--- RECORDS FOR THE TASK Enclosed Below ---

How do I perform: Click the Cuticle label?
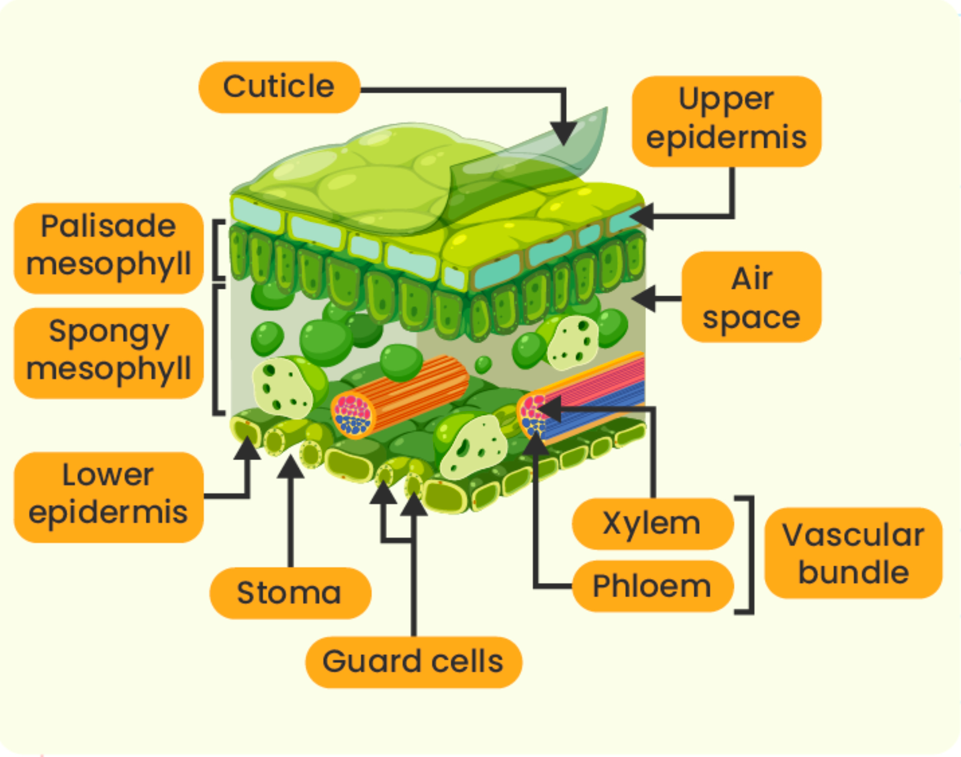click(279, 87)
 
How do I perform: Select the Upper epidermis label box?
click(726, 121)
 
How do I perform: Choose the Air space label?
click(752, 297)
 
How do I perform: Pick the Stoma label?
click(290, 593)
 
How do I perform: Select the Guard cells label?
click(413, 662)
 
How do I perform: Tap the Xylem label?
click(653, 523)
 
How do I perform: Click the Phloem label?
click(653, 586)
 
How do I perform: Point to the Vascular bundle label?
click(853, 553)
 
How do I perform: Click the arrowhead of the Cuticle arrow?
click(563, 133)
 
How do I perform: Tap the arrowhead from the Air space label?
click(643, 298)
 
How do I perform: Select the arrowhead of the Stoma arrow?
click(291, 466)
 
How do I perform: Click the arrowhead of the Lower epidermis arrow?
click(247, 448)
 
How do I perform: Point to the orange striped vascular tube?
click(401, 396)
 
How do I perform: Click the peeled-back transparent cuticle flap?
click(527, 167)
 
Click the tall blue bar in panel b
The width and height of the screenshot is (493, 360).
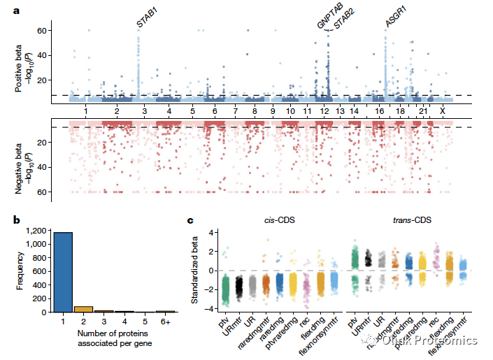point(64,272)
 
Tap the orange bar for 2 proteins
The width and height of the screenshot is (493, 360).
point(83,308)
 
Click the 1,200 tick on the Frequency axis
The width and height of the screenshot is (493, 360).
point(36,230)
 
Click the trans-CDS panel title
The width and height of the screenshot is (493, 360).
point(412,221)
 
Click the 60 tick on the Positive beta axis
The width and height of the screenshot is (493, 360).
point(42,31)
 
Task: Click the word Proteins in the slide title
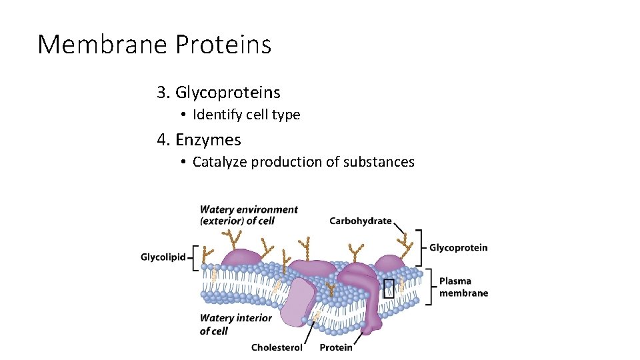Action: pos(223,45)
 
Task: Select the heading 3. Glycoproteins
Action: pos(219,92)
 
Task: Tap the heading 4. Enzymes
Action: pos(199,140)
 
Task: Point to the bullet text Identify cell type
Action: pos(246,115)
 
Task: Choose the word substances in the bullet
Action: pos(379,162)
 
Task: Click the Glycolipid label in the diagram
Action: pos(163,257)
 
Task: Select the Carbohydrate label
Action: pos(360,221)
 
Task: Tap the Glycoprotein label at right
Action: pos(458,248)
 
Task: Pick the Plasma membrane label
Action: pos(463,287)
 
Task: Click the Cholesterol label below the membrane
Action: pos(277,347)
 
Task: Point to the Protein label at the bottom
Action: pos(336,347)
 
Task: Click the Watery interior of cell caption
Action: pos(235,324)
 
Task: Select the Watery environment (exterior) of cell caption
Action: pos(249,215)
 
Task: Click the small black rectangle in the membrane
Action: pos(389,288)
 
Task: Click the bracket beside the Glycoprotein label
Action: pos(420,247)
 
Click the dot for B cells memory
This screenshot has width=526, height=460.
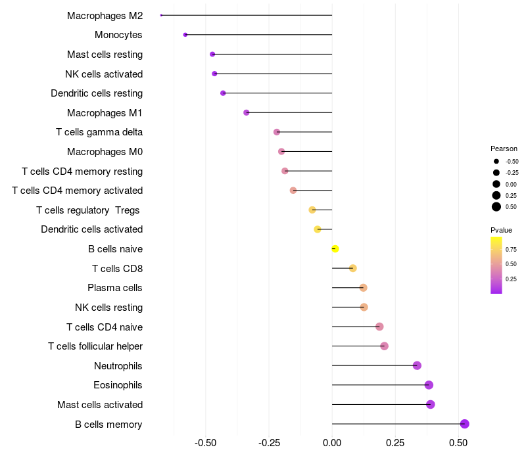[x=464, y=424]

--- End of Enclosed RECORDS FOR THE TASK ---

WHAT THE EXERCISE ASKS — Beginning with the line that contains "Task: Click the Watery" and ending with the last line of the data, restate each line word for word. Exclude the pictures.

ANSWER SECTION —
Task: Click the Watery interior of cell caption
Action: pos(235,324)
 
Task: Select the Watery environment (exterior) of cell caption
Action: pos(249,215)
 
Task: Click the small black rectangle in the membrane
Action: pos(389,288)
 
Task: Click the bracket beside the Glycoprotein label
Action: pos(420,247)
 
Click the dot for B cells memory
This screenshot has width=526, height=460.
[x=464, y=424]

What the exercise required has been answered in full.